Белая колдунья чертила что-то в своем блокноте.
– Не ручаюсь, что назову вам вашу суженую, но кое-что, конечно, узнать можно. Сейчас мы посмотрим, как стояли планеты в июне. Тогда можно будет сказать, как они влияют на вашу судьбу. Даже, наверное, не на вашу, а на судьбу того моего знакомого. У вас должны быть очень похожие гороскопы.
– Я весь внимание.
Глядя в свои записи, Миллисент нахмурилась.
– Сейчас для вас очень опасное время. Умер кто-то из ваших знакомых. Недавно, максимум неделю назад. Вы его не очень хорошо знали, но его смерть вас сильно беспокоит. Это как-то связано с медициной. Может быть, вы даже сами попадете в больницу. Очень сильное неблагоприятное влияние. Вам нужно быть осторожнее с незнакомыми людьми.
Я смотрел на странную женщину, одетую в черное. Страх щупальцами облепил мне сердце. Откуда она все это знает? Во рту у меня пересохло, губы склеились.
– Что это у вас за кулон?
– Это? – Ее рука птицей замерла у горла. – Это магическая фигура. На счастье.
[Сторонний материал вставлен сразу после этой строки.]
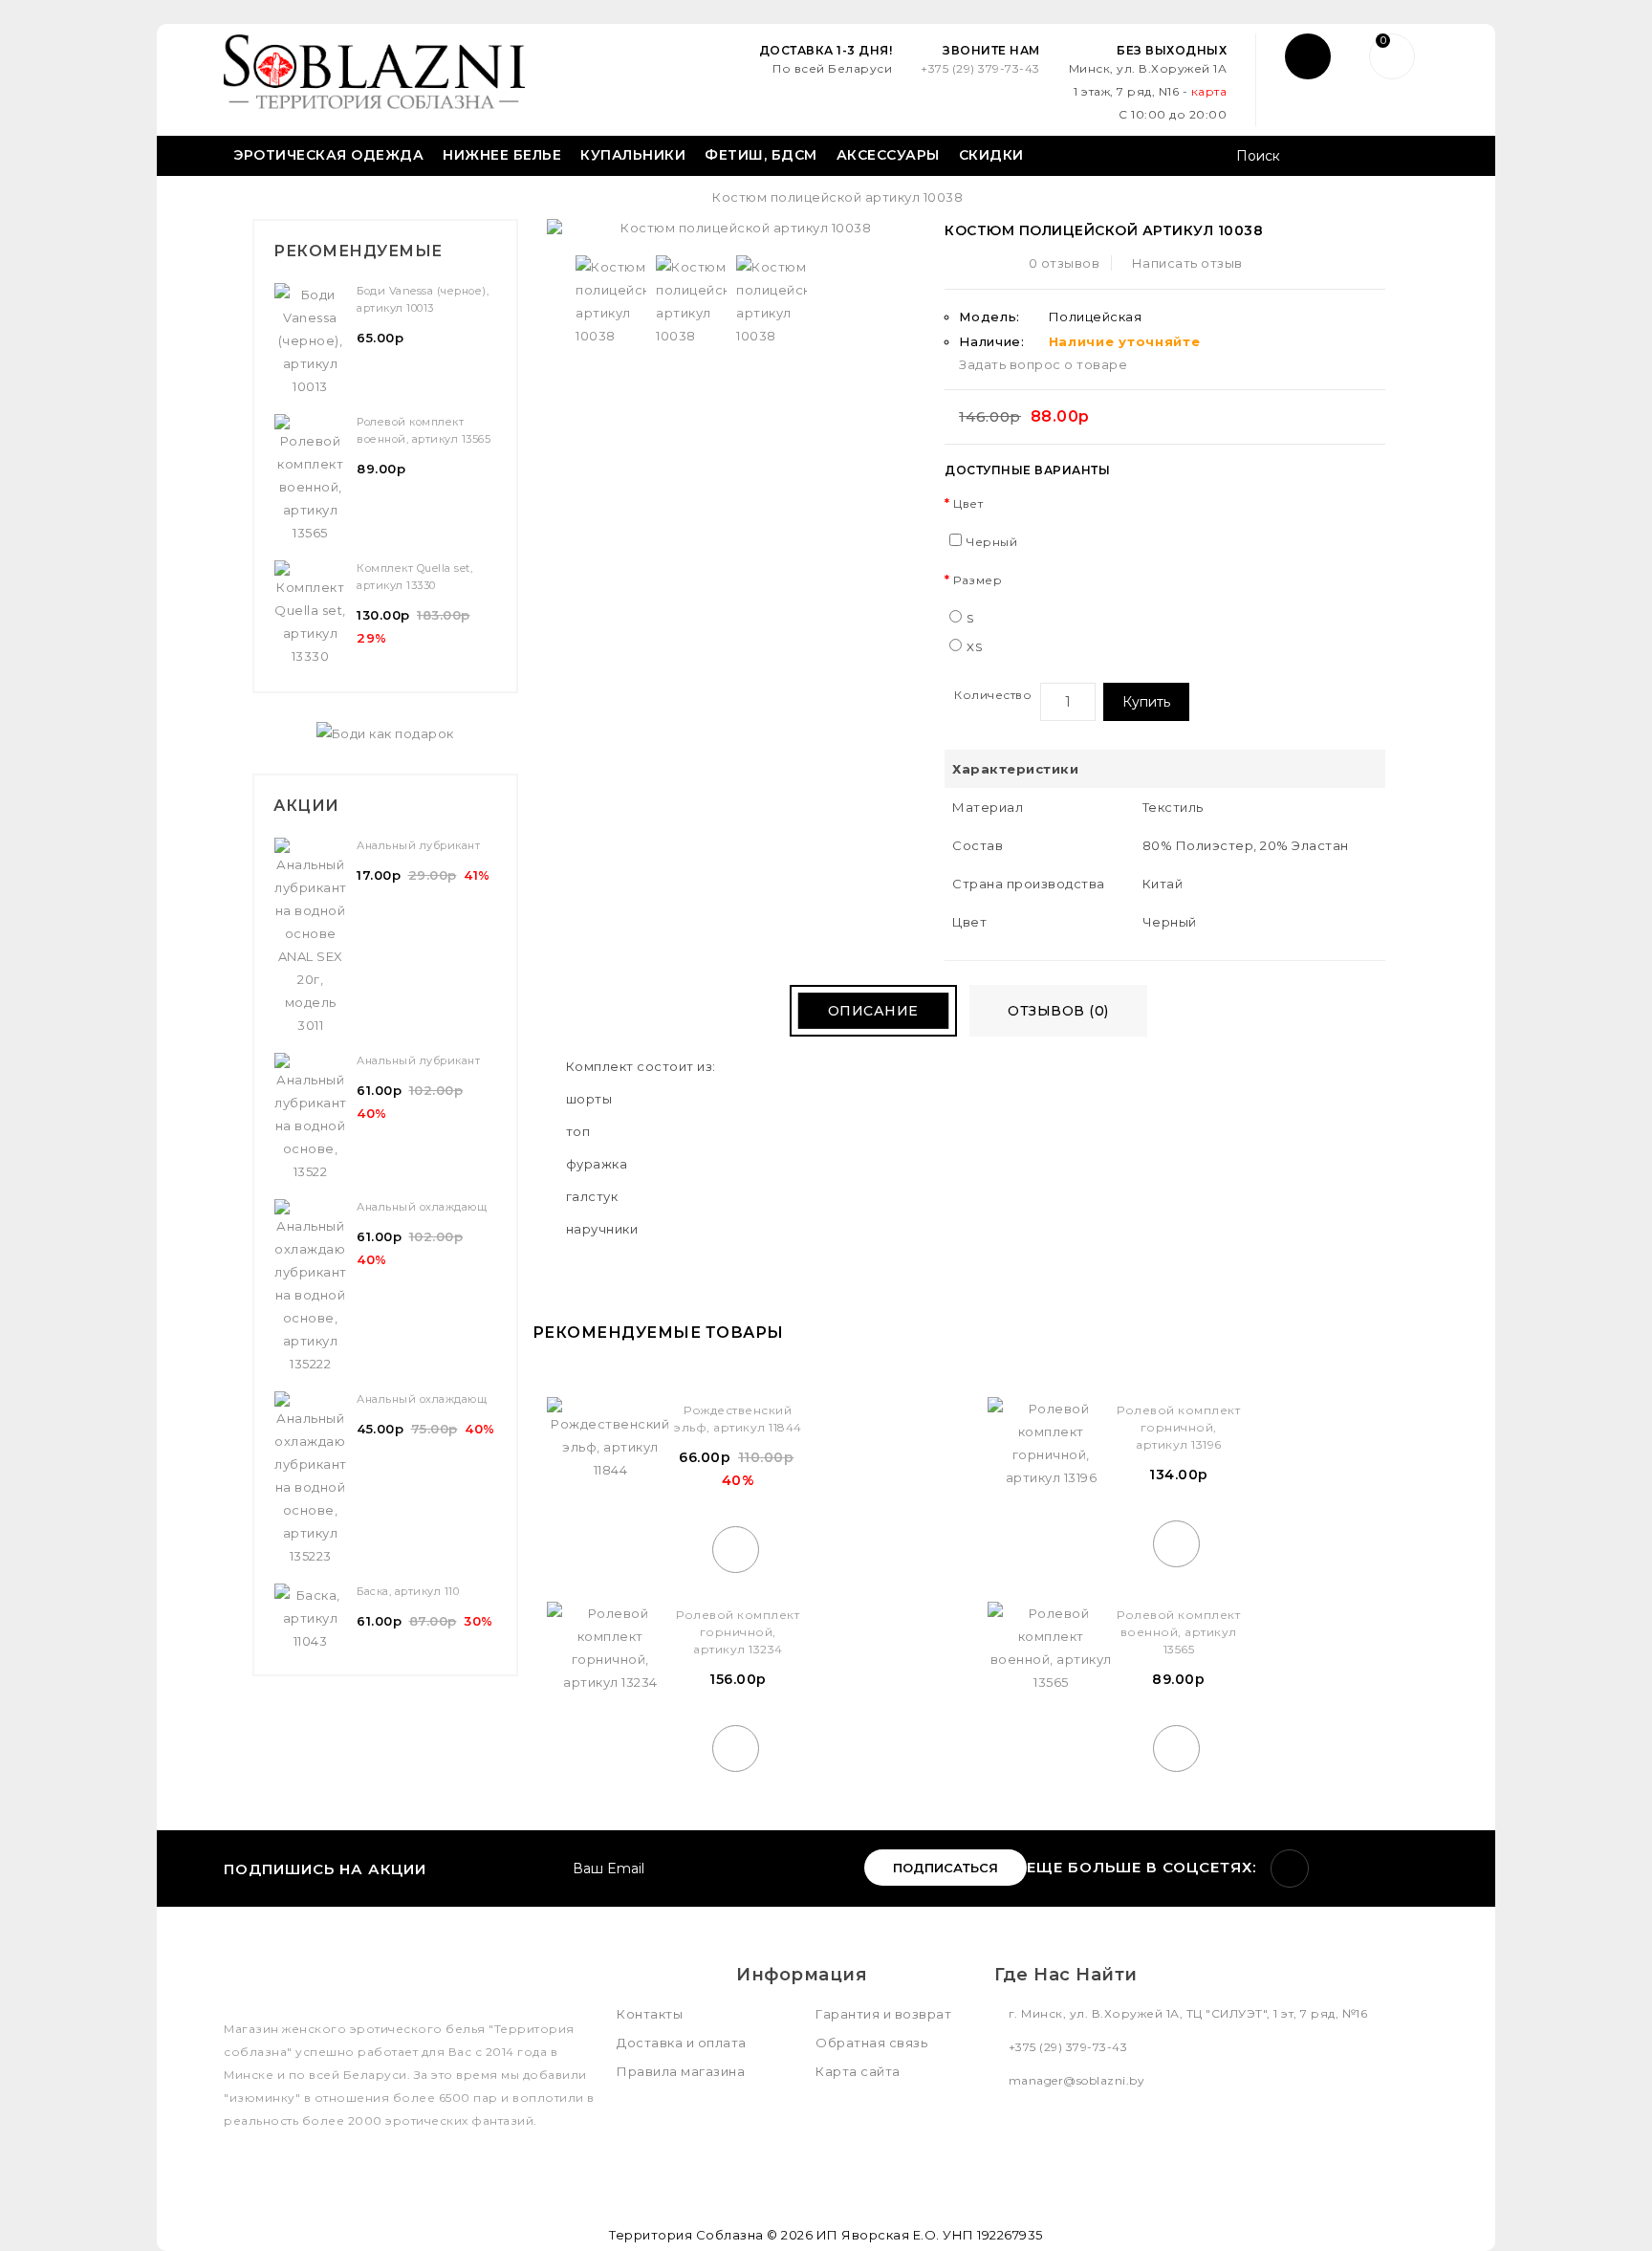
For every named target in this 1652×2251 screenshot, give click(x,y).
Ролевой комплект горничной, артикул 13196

Немного же счастья принесла Фаулеру его звездочка. Хотя в момент смерти он был без кольца… Или все-таки кто-то убил его и забрал талисман себе?
– Так. Но это не все. – Миллисент Крузмарк направила мне в сердце острие карандашика в филигранном золотом футляре. – Мне нужно знать день рождения вашей невесты и где она родилась. Нужно точное время и место, иначе я не просчитаю широту и долготу. И вы, кстати, тоже не сказали, где родились.
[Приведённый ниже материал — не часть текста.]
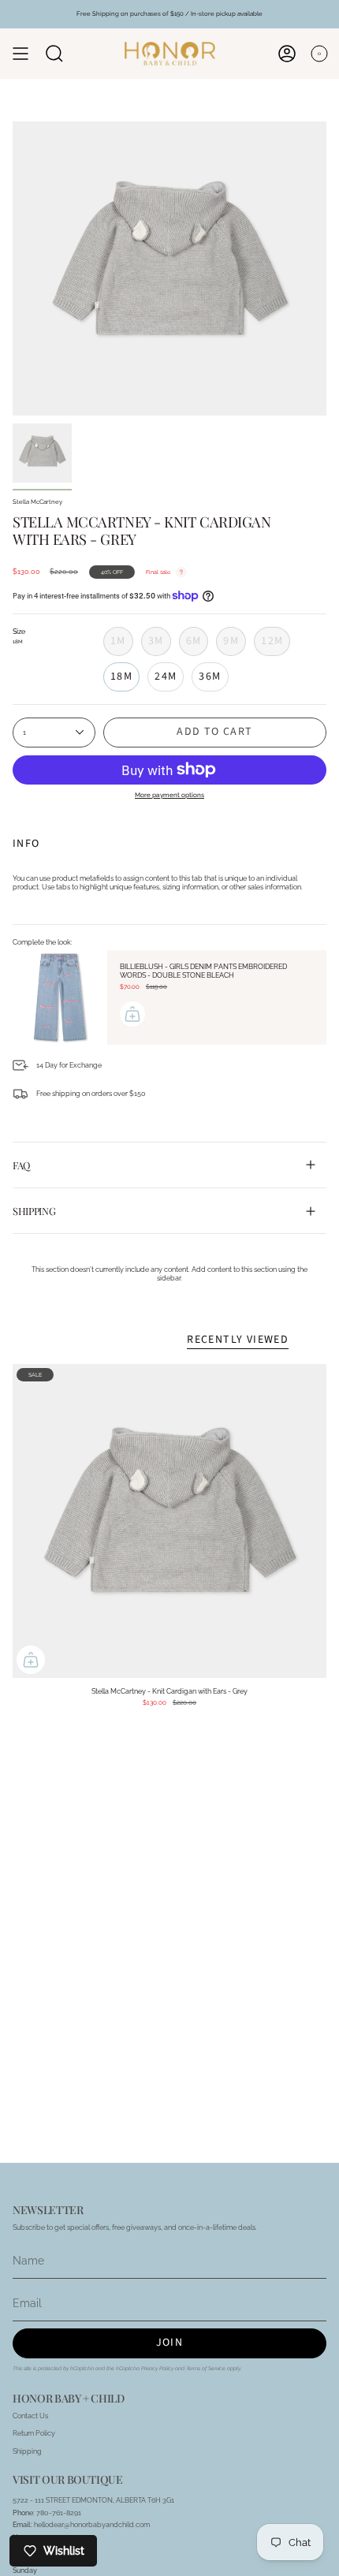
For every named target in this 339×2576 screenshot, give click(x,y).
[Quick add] (31, 1660)
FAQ (21, 1165)
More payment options (169, 795)
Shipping (34, 1210)
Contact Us (30, 2415)
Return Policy (34, 2433)
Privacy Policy (157, 2368)
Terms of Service (205, 2368)
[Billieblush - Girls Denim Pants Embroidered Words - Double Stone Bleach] (60, 997)
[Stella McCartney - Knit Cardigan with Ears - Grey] (169, 1521)
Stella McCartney (37, 501)
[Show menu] (20, 53)
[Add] (132, 1014)
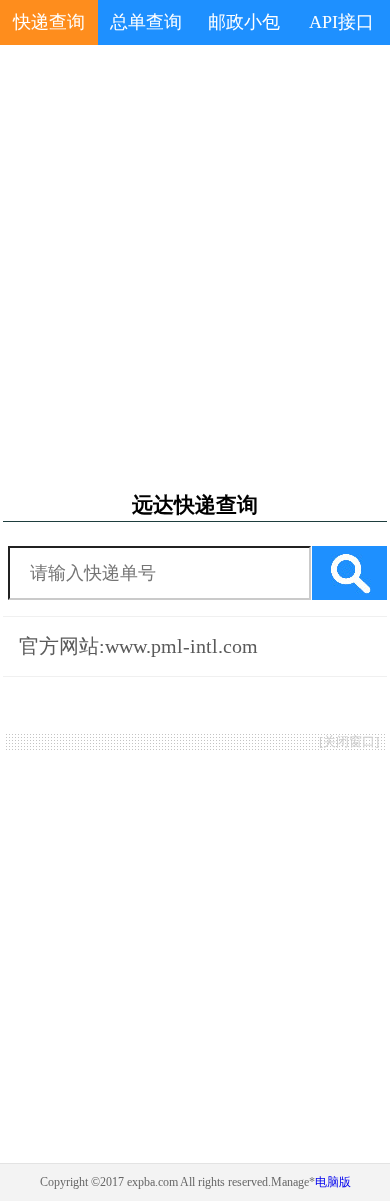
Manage (290, 1182)
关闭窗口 (349, 741)
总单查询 (146, 22)
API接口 (341, 22)
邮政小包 (244, 22)
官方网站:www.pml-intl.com (138, 646)
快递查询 (49, 22)
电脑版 (333, 1182)
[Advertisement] (195, 269)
Я дал ей какие-то цифры и адреса и приступил к обычной процедуре прощания: глянул на часы, отставил чашку. Мы встали одновременно, как будто нас поднял какой-то механизм.
– Спасибо за чай.
Хозяйка проводила меня к двери и сказала, что гороскопы будут готовы на следующей неделе. Я обещал позвонить, и мы пожали друг другу руки с механическим безразличием заводных солдатиков.
Глава 12
Еще по дороге к лифту я вытащил из-за уха сигарету и, как только вышел из дома, закурил. Мартовский ветер овевал улицу. До встречи с Хайдом оставался еще целый час. Я брел вдоль Седьмой авеню и все пытался понять причину безотчетного страха, охватившего меня в лиственных дебрях гостиной Миллисент Крузмарк. Я понимал, что никакого чуда тут нет, просто фокусы, ловкость рук, профессиональные штучки. «Берегитесь незнакомцев!» Да это мне любая гадалка скажет за полцента. Дамочка провела меня как мальчишку. Я клюнул на загадочное выражение ее глаз и замогильный голос.
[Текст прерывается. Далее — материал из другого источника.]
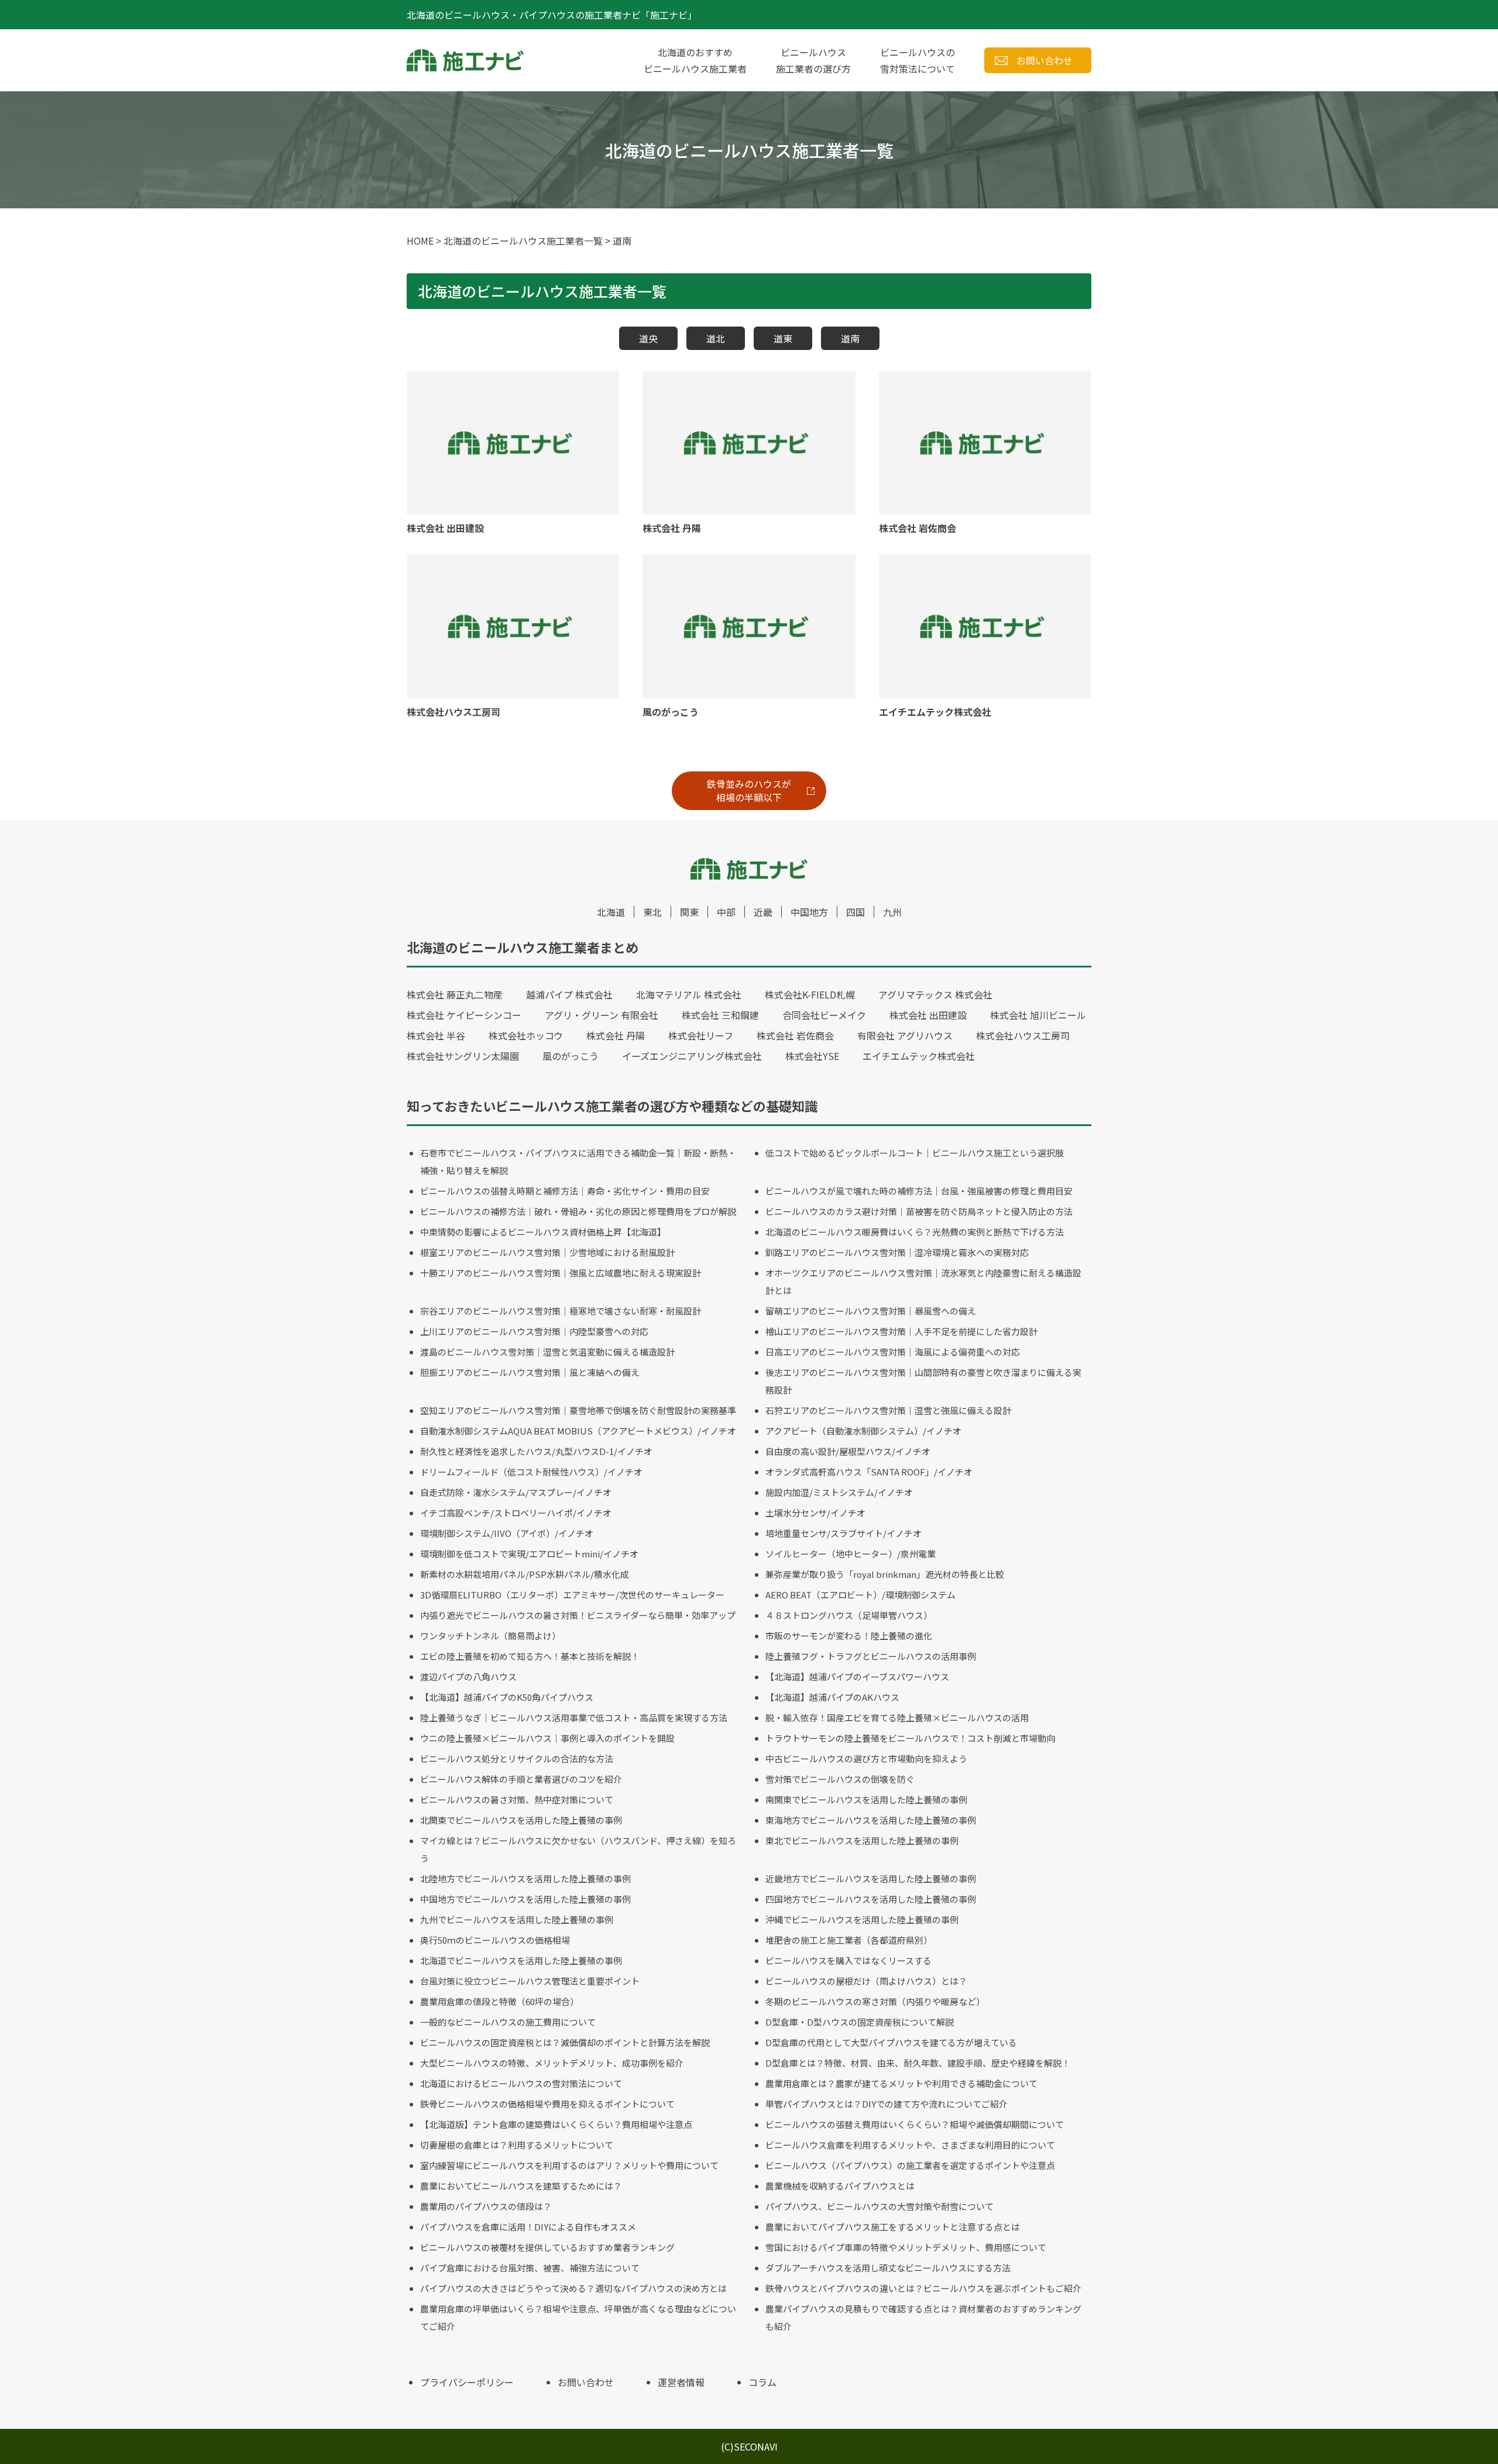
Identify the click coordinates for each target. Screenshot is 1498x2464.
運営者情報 (681, 2382)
Пятьдесят вторая улица выглядела неважно. В двух кварталах к востоку, правда, жив был еще бар «Двадцать один» – напоминание об элегантной эпохе сухого закона, но стриптиз-клубы по большей части уже вытеснили клубы джазовые. Навсегда закрылась легендарная «Дверь». Опочил «Оникс». Теперь на всем Бродвее в одном только «Птичьем раю» поклоняются еще божественному бибопу. Из пяти десятков заведений, торговавших спиртным из-под полы на Пятьдесят второй, выжили только «Орешник» и заведение Джимми Райана.
Я брел на восток мимо китайских ресторанчиков и злых проституток с круглыми сумочками из поддельной кожи.
В «Орешнике» должно было играть трио Дона Ширли, но до начала было еще далеко, и в баре царили тишина и полумрак.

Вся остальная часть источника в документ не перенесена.